··· Data to examine ···
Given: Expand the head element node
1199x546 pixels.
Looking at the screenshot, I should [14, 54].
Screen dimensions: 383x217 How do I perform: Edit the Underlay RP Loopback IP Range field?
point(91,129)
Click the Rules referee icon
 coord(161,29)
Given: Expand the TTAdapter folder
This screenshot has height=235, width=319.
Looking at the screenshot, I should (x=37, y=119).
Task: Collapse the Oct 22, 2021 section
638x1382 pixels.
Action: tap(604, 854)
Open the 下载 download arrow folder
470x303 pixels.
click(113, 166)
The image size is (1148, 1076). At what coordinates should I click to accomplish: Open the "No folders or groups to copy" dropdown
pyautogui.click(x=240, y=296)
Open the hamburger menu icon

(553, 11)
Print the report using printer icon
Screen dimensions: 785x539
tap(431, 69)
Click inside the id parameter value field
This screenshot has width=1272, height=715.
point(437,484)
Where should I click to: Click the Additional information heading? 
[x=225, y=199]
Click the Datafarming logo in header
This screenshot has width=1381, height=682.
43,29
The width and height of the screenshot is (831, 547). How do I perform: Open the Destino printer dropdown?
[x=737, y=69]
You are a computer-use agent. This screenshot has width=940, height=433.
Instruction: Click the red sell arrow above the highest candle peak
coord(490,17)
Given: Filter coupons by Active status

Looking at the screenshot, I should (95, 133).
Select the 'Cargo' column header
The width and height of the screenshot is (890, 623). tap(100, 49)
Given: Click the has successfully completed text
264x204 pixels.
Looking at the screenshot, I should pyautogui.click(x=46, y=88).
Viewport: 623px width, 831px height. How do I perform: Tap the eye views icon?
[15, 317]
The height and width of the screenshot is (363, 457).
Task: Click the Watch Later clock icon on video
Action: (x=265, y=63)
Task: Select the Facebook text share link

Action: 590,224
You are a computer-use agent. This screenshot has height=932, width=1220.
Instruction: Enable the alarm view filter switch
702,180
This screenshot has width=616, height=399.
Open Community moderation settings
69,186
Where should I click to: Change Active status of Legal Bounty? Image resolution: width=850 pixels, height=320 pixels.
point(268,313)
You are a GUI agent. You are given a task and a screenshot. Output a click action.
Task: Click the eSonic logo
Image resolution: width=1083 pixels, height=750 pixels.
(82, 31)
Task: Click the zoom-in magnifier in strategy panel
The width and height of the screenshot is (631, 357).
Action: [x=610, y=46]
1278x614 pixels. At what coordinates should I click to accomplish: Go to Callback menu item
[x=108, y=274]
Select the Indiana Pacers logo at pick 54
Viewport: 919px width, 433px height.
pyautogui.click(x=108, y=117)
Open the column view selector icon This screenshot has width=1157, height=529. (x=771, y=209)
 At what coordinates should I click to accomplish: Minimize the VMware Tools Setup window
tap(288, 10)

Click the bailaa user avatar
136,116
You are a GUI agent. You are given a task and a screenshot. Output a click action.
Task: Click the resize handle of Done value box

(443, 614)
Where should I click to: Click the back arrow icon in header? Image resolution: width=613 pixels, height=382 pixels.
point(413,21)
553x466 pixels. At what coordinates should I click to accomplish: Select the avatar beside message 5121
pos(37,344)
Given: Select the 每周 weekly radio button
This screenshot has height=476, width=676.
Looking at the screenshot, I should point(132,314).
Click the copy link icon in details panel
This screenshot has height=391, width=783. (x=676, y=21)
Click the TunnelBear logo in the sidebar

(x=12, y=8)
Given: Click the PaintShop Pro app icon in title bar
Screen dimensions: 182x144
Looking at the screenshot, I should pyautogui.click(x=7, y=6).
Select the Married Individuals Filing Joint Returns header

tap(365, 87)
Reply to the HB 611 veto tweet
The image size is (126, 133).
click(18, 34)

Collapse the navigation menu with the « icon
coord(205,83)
···
[Problem description]
Retype the listing above word for word.

[Answer to the exercise]
Given: Expand the head element node
1199x546 pixels.
Looking at the screenshot, I should [14, 54].
Screen dimensions: 383x217 How do I perform: Edit the Underlay RP Loopback IP Range field?
point(91,129)
Click the Rules referee icon
 coord(161,29)
Given: Expand the TTAdapter folder
This screenshot has height=235, width=319.
Looking at the screenshot, I should (x=37, y=119).
Task: Collapse the Oct 22, 2021 section
638x1382 pixels.
Action: tap(604, 854)
Open the 下载 download arrow folder
470x303 pixels.
click(113, 166)
The image size is (1148, 1076). At what coordinates should I click to accomplish: Open the "No folders or groups to copy" dropdown
pyautogui.click(x=240, y=296)
Open the hamburger menu icon

(553, 11)
Print the report using printer icon
Screen dimensions: 785x539
tap(431, 69)
Click inside the id parameter value field
This screenshot has width=1272, height=715.
point(437,484)
Where should I click to: Click the Additional information heading? 
[x=225, y=199]
Click the Datafarming logo in header
This screenshot has width=1381, height=682.
43,29
The width and height of the screenshot is (831, 547). How do I perform: Open the Destino printer dropdown?
[x=737, y=69]
You are a computer-use agent. This screenshot has width=940, height=433.
Instruction: Click the red sell arrow above the highest candle peak
coord(490,17)
Given: Filter coupons by Active status

Looking at the screenshot, I should (95, 133).
Select the 'Cargo' column header
The width and height of the screenshot is (890, 623). tap(100, 49)
Given: Click the has successfully completed text
264x204 pixels.
Looking at the screenshot, I should pyautogui.click(x=46, y=88).
Viewport: 623px width, 831px height. How do I perform: Tap the eye views icon?
[15, 317]
The height and width of the screenshot is (363, 457).
Task: Click the Watch Later clock icon on video
Action: (x=265, y=63)
Task: Select the Facebook text share link

Action: 590,224
You are a computer-use agent. This screenshot has height=932, width=1220.
Instruction: Enable the alarm view filter switch
702,180
This screenshot has width=616, height=399.
Open Community moderation settings
69,186
Where should I click to: Change Active status of Legal Bounty? Image resolution: width=850 pixels, height=320 pixels.
point(268,313)
You are a GUI agent. You are given a task and a screenshot. Output a click action.
Task: Click the eSonic logo
Image resolution: width=1083 pixels, height=750 pixels.
(82, 31)
Task: Click the zoom-in magnifier in strategy panel
The width and height of the screenshot is (631, 357).
Action: [x=610, y=46]
1278x614 pixels. At what coordinates should I click to accomplish: Go to Callback menu item
[x=108, y=274]
Select the Indiana Pacers logo at pick 54
Viewport: 919px width, 433px height.
pyautogui.click(x=108, y=117)
Open the column view selector icon This screenshot has width=1157, height=529. (x=771, y=209)
 At what coordinates should I click to accomplish: Minimize the VMware Tools Setup window
tap(288, 10)

Click the bailaa user avatar
136,116
You are a GUI agent. You are given a task and a screenshot. Output a click action.
Task: Click the resize handle of Done value box

(443, 614)
Where should I click to: Click the back arrow icon in header? Image resolution: width=613 pixels, height=382 pixels.
point(413,21)
553x466 pixels. At what coordinates should I click to accomplish: Select the avatar beside message 5121
pos(37,344)
Given: Select the 每周 weekly radio button
This screenshot has height=476, width=676.
Looking at the screenshot, I should point(132,314).
Click the copy link icon in details panel
This screenshot has height=391, width=783. (x=676, y=21)
Click the TunnelBear logo in the sidebar

(x=12, y=8)
Given: Click the PaintShop Pro app icon in title bar
Screen dimensions: 182x144
Looking at the screenshot, I should pyautogui.click(x=7, y=6).
Select the Married Individuals Filing Joint Returns header

tap(365, 87)
Reply to the HB 611 veto tweet
The image size is (126, 133).
click(18, 34)

Collapse the navigation menu with the « icon
coord(205,83)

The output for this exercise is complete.